A wide variety of micro-combined heat and power systems are available. The most common systems are boilers that burn natural gas or LPG (liquid petroleum gas). As micro-combined heat and power boilers are much more efficient than traditional boilers, even micro-combined heat and power systems fuelled in this way are classed as low carbon heating. Maintenance demands for fossil fuel micro-combined heat and power boilers are very similar to those of traditional boilers. Additionally, micro-combined heat and power systems are also available which use biomass or biogas as fuel.
In a micro-combined heat and power system, the prime mover generates mechanical power, like an engine. An electrical generator converts some of this energy into electricity. Finally, heat recovery units capture the heat generated by the prime mover and the electrical generator and use it for space or water heating.

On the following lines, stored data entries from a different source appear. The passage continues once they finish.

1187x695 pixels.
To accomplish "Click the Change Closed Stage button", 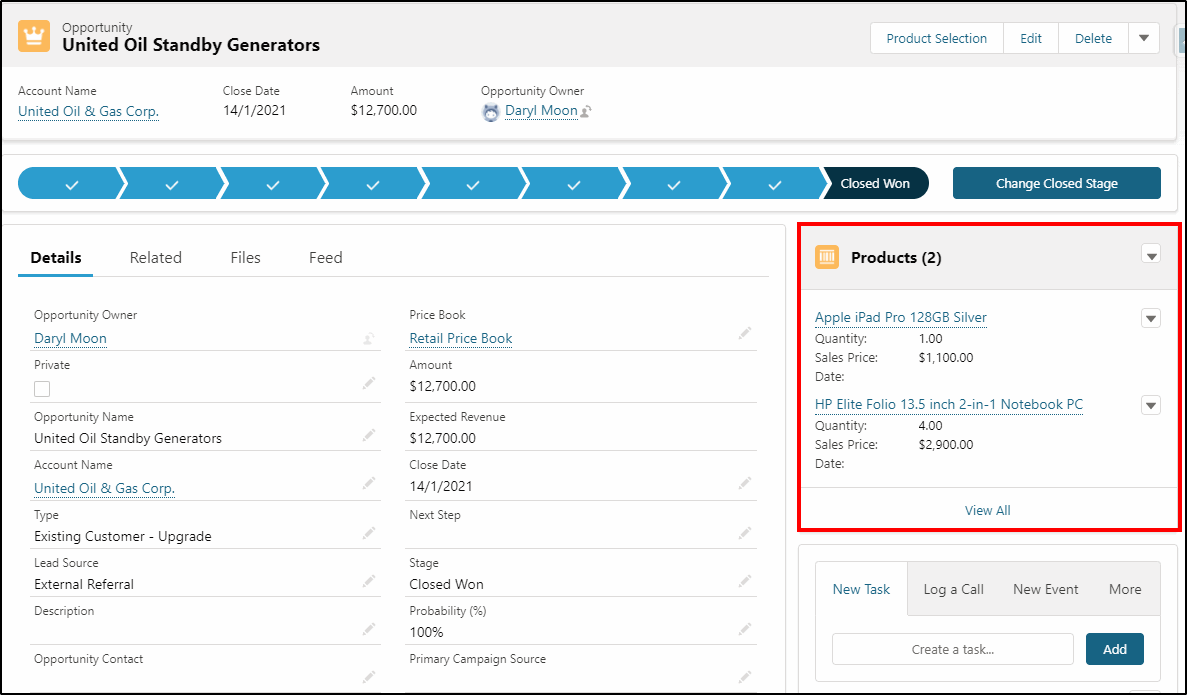I will pos(1056,183).
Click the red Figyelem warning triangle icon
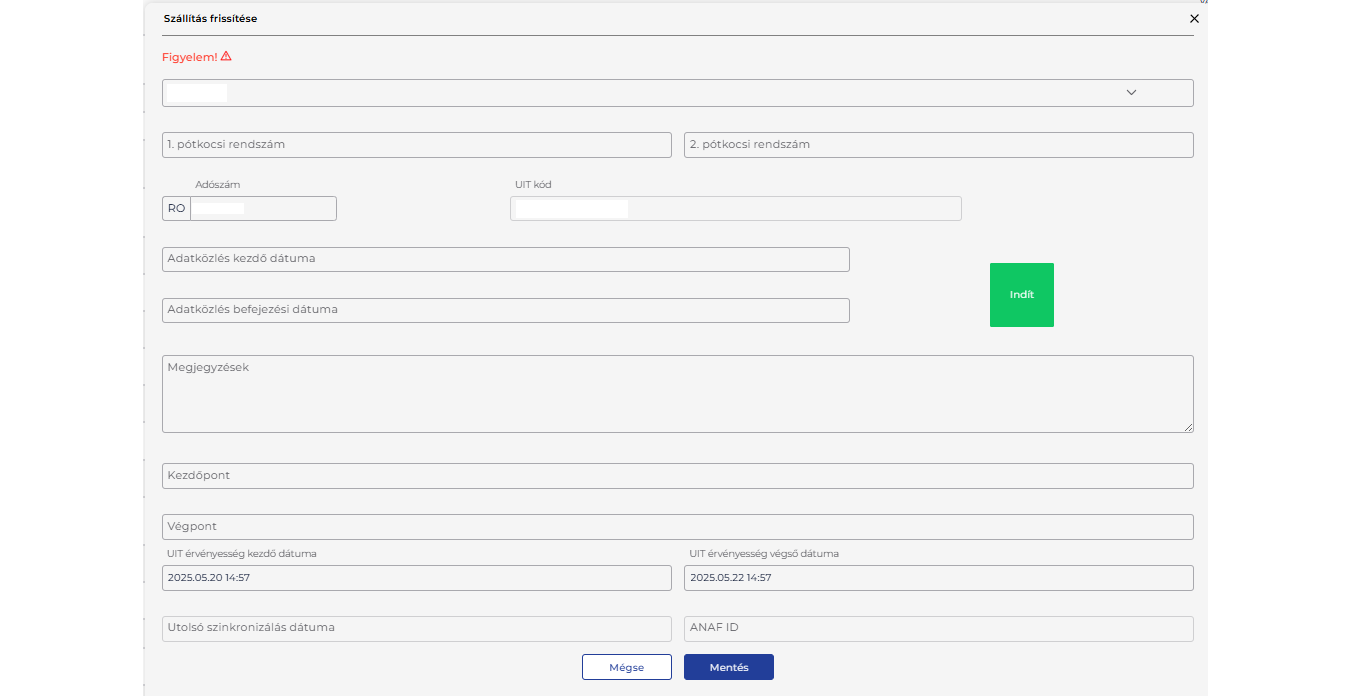The image size is (1350, 696). click(226, 57)
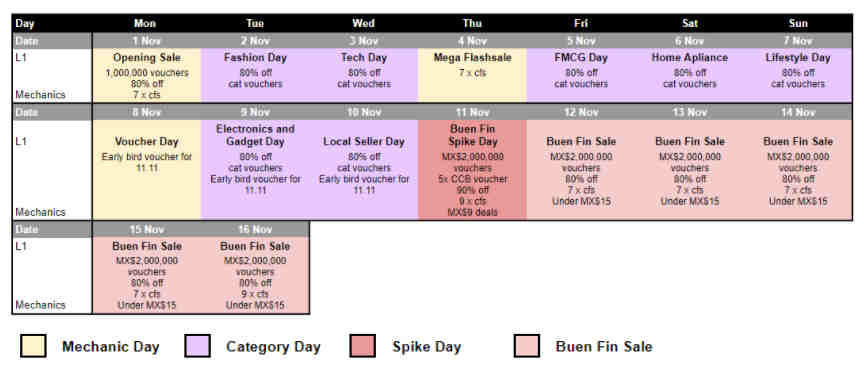Click the 15 Nov date header
The width and height of the screenshot is (864, 383).
tap(147, 229)
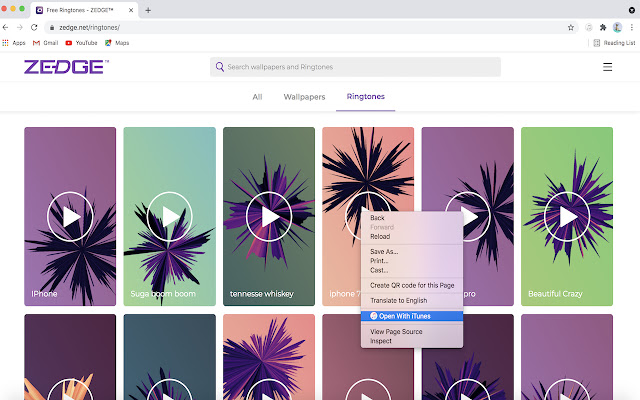This screenshot has height=400, width=640.
Task: Switch to the All tab
Action: [x=257, y=97]
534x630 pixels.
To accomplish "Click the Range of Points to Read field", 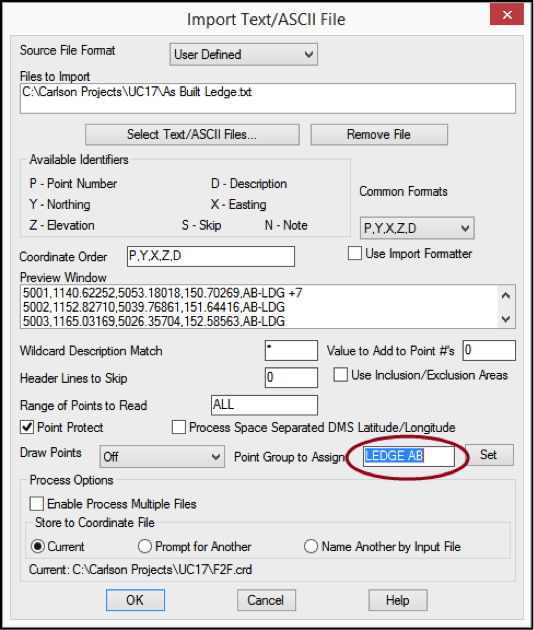I will pyautogui.click(x=264, y=405).
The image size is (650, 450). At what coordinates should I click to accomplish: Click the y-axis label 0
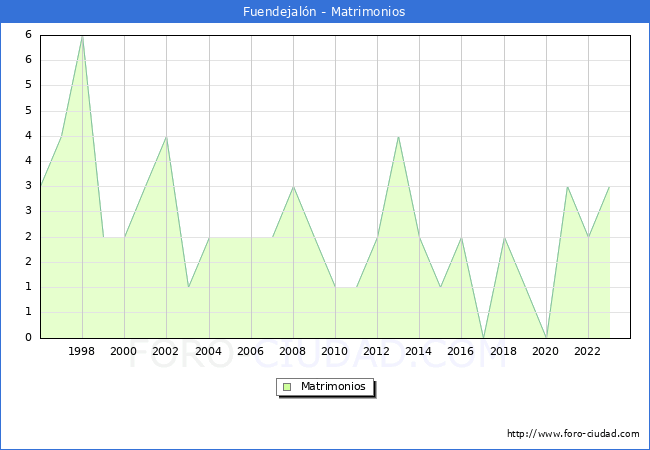pos(29,337)

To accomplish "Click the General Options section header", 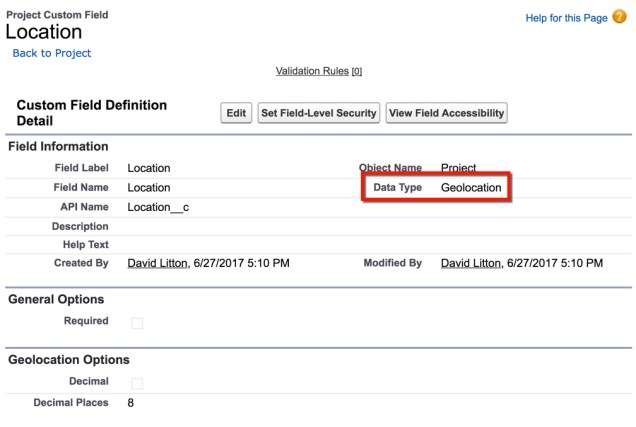I will 56,299.
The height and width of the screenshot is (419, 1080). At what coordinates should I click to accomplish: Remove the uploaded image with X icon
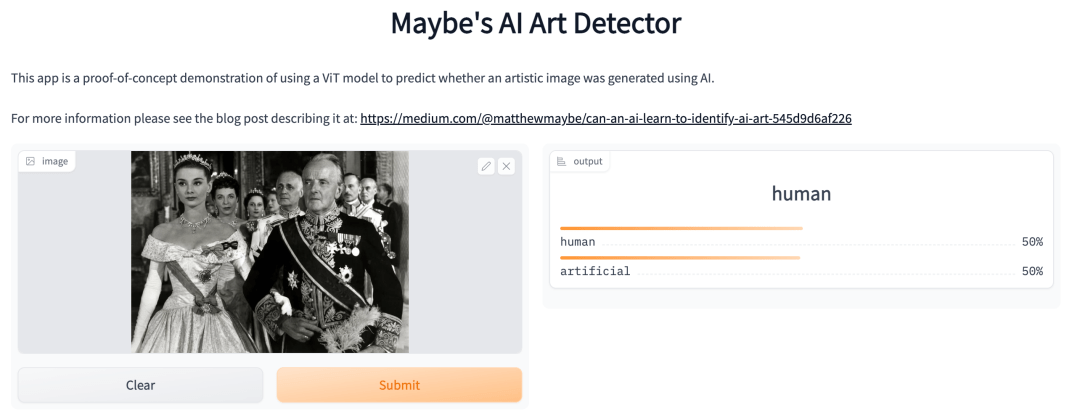pyautogui.click(x=506, y=165)
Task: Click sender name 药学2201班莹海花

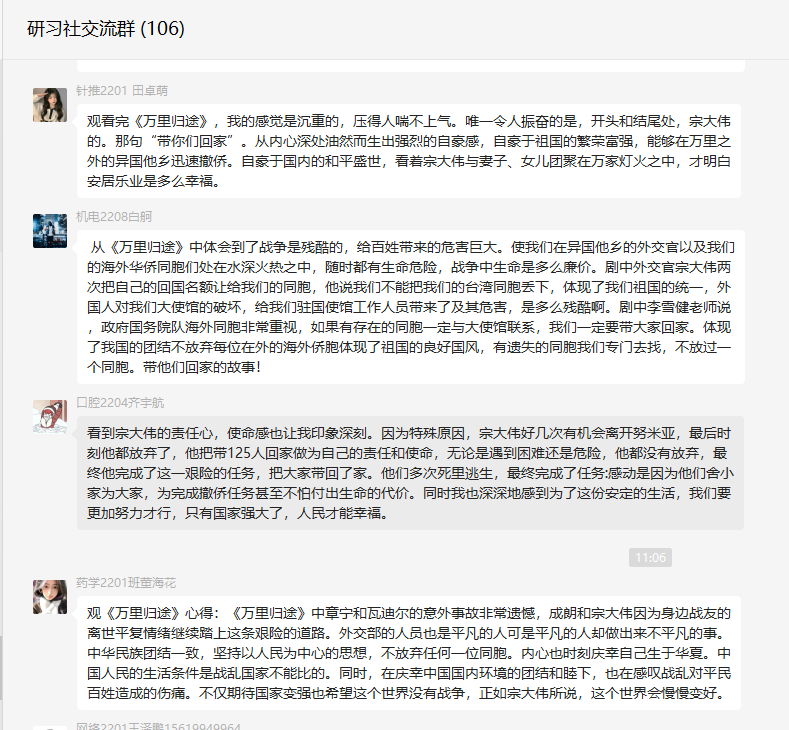Action: (x=126, y=583)
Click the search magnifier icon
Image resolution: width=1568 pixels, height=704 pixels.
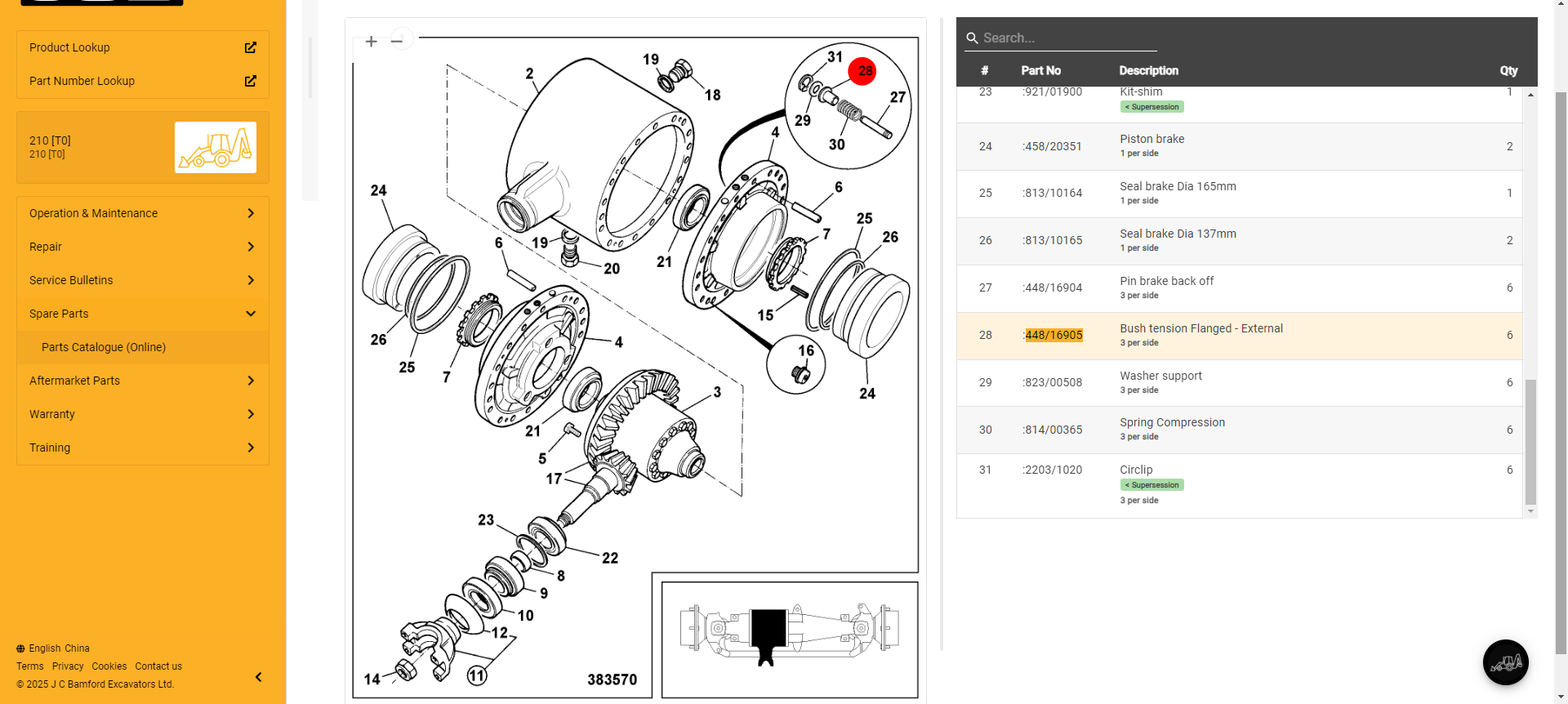pyautogui.click(x=972, y=38)
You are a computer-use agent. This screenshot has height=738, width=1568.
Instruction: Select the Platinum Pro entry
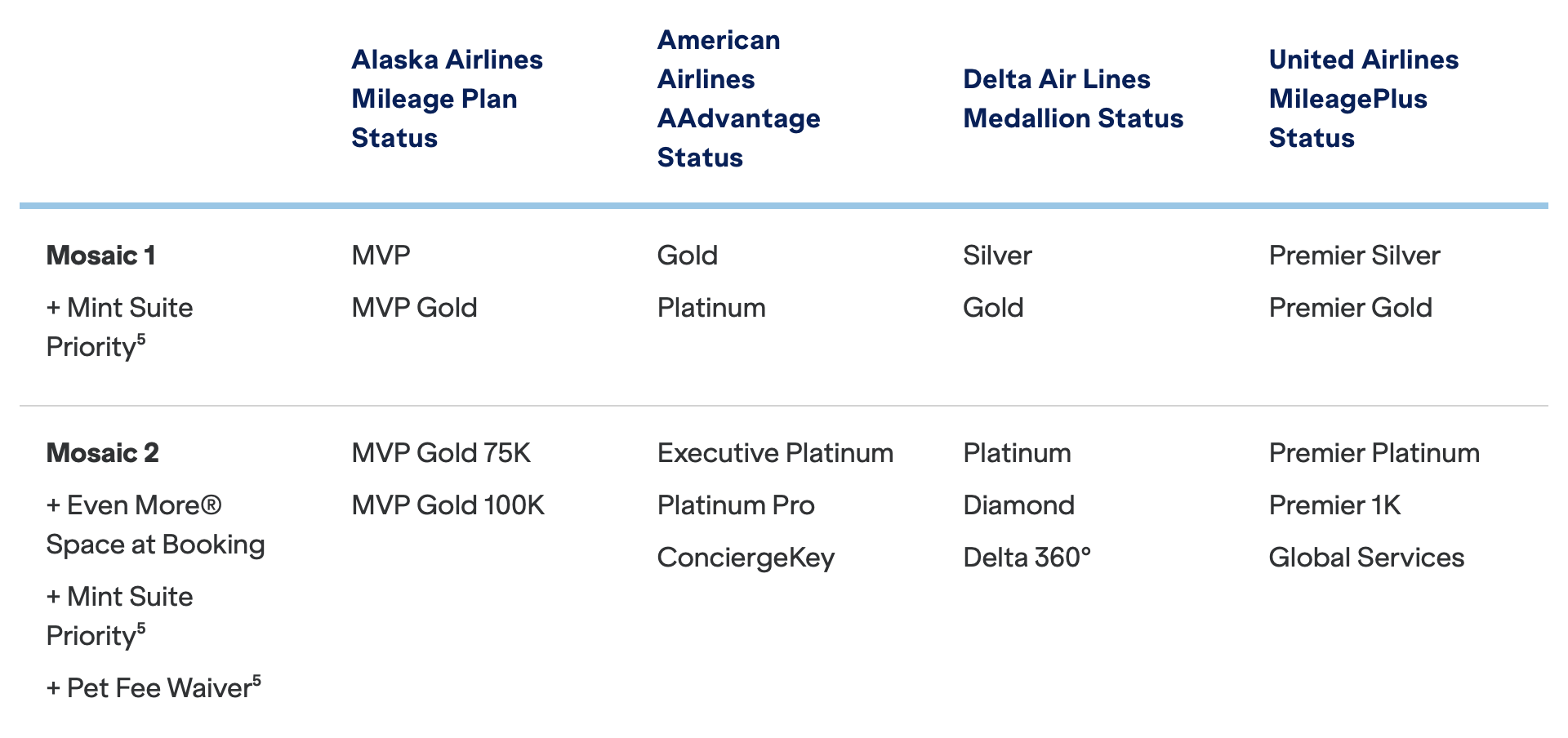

There are three technologies suitable at micro-combined heat and power scale: Internal combustion engines, Stirling engines, and fuel cells.
Internal combustion engine generation is similar to that used in vehicle engines but uses natural gas or compression-ignition diesel for fuel. Heat produced is as hot water rather than steam. One-two units of heat are produced for each unit of electricity generated. This ratio increases for larger engines. As a result, internal combustion engine micro-combined heat and power systems are best suited to sites with low electrical and high heating and hot water demand. Some smaller engines can only operate at a fixed output.
Stirling engines have two pistons, each piston surrounded by a fixed quantity of gas such as helium or air. One piston moves to compress the gas. The compressed gas heats up, expands, and pushes the piston back. This moves the other piston to compress the gas in that chamber, repeating the cycle. They are more reliable than internal combustion engines but generally have much lower efficiencies. This low efficiency means Stirling engines are not recommended as replacements for high efficiency condensing boilers.
Fuel cells generate electricity and heat from electrochemical reactions. This is reminiscent of batteries however fuel cells are unable to store the energy they produce. Hydrogen rich fuels are used for these reactions. Fuel cells generate cleanly and quietly, and are more electrically efficient than internal combustion engines, and much more so than Stirling engines. Fuel cells are however more expensive than the other two technologies. If fuelled by pure hydrogen, fuel cells emit no carbon dioxide (CO2).